Records supplied:
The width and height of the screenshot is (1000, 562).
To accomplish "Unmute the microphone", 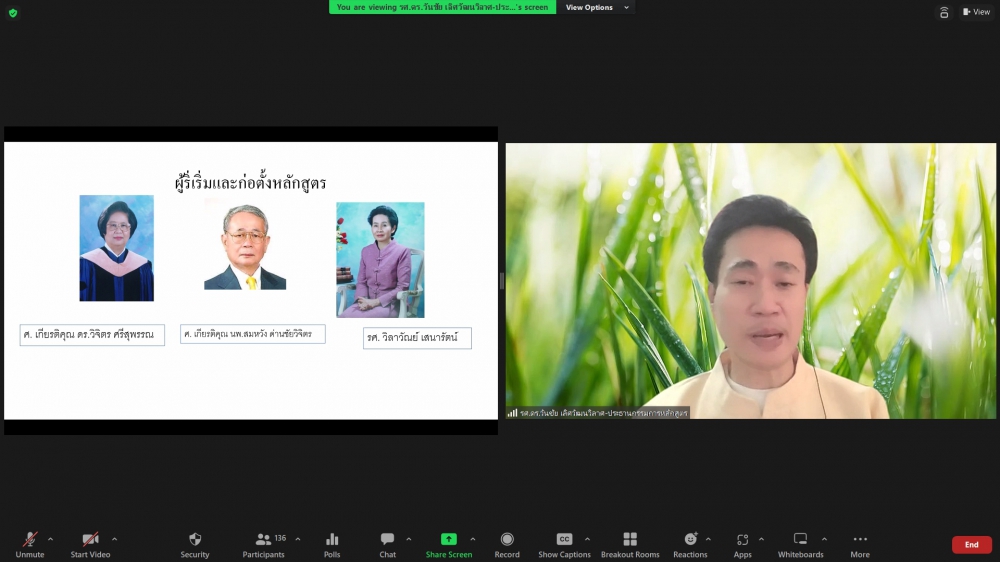I will 30,544.
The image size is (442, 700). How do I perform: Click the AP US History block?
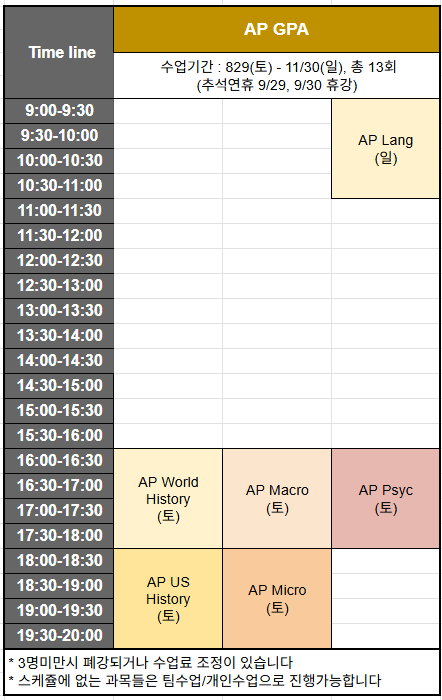(x=168, y=599)
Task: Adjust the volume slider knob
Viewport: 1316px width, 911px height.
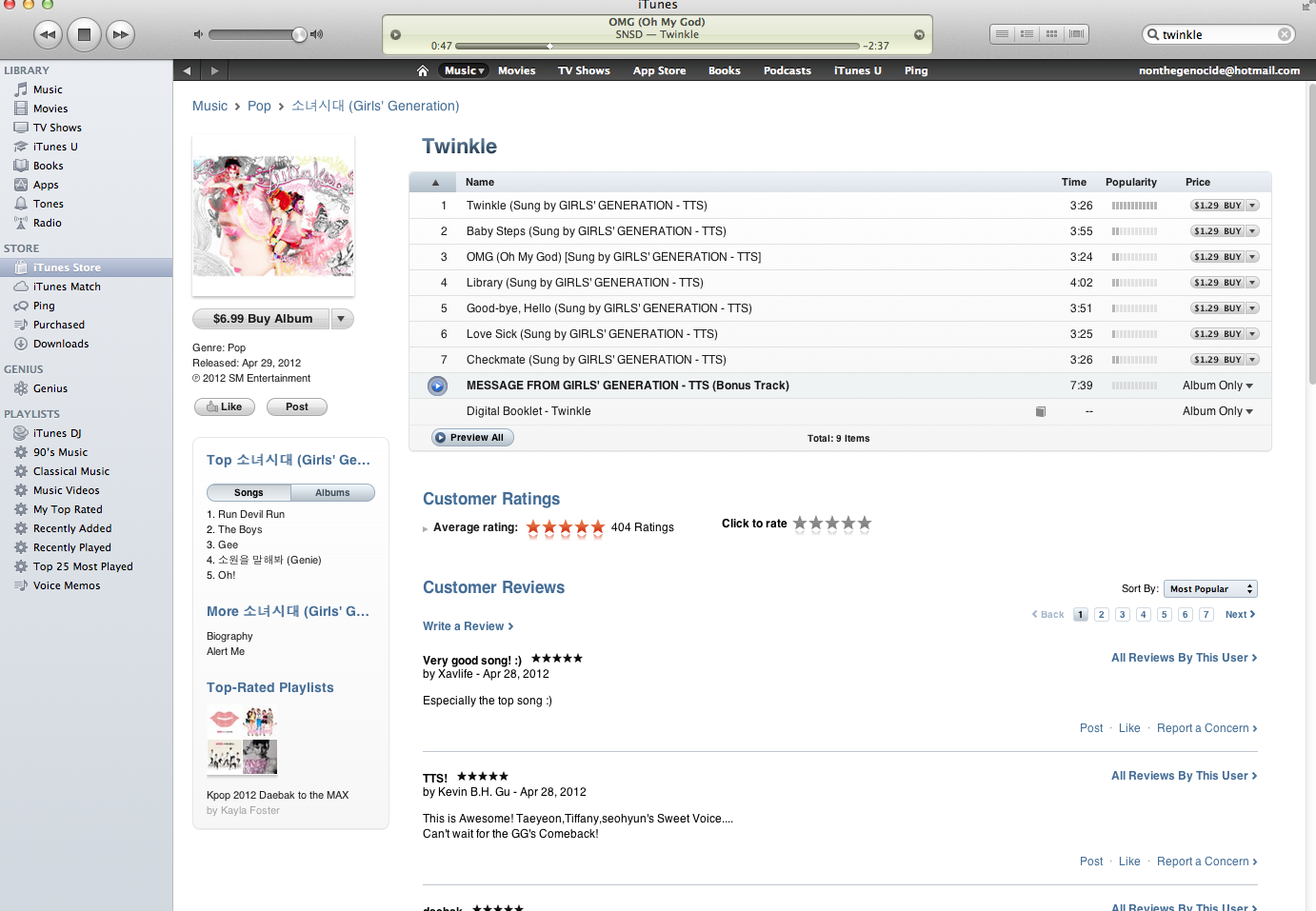Action: click(299, 34)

Task instructions: Using the material above, restate word for word the lines from the line that has "The image size" to the last line, inclusive, with pictures omitted.

Worked solution:
The image size is (442, 700). How do I perform: Click the AP US History block?
(x=168, y=599)
Task: Adjust the volume slider knob
Viewport: 1316px width, 911px height.
Action: click(299, 34)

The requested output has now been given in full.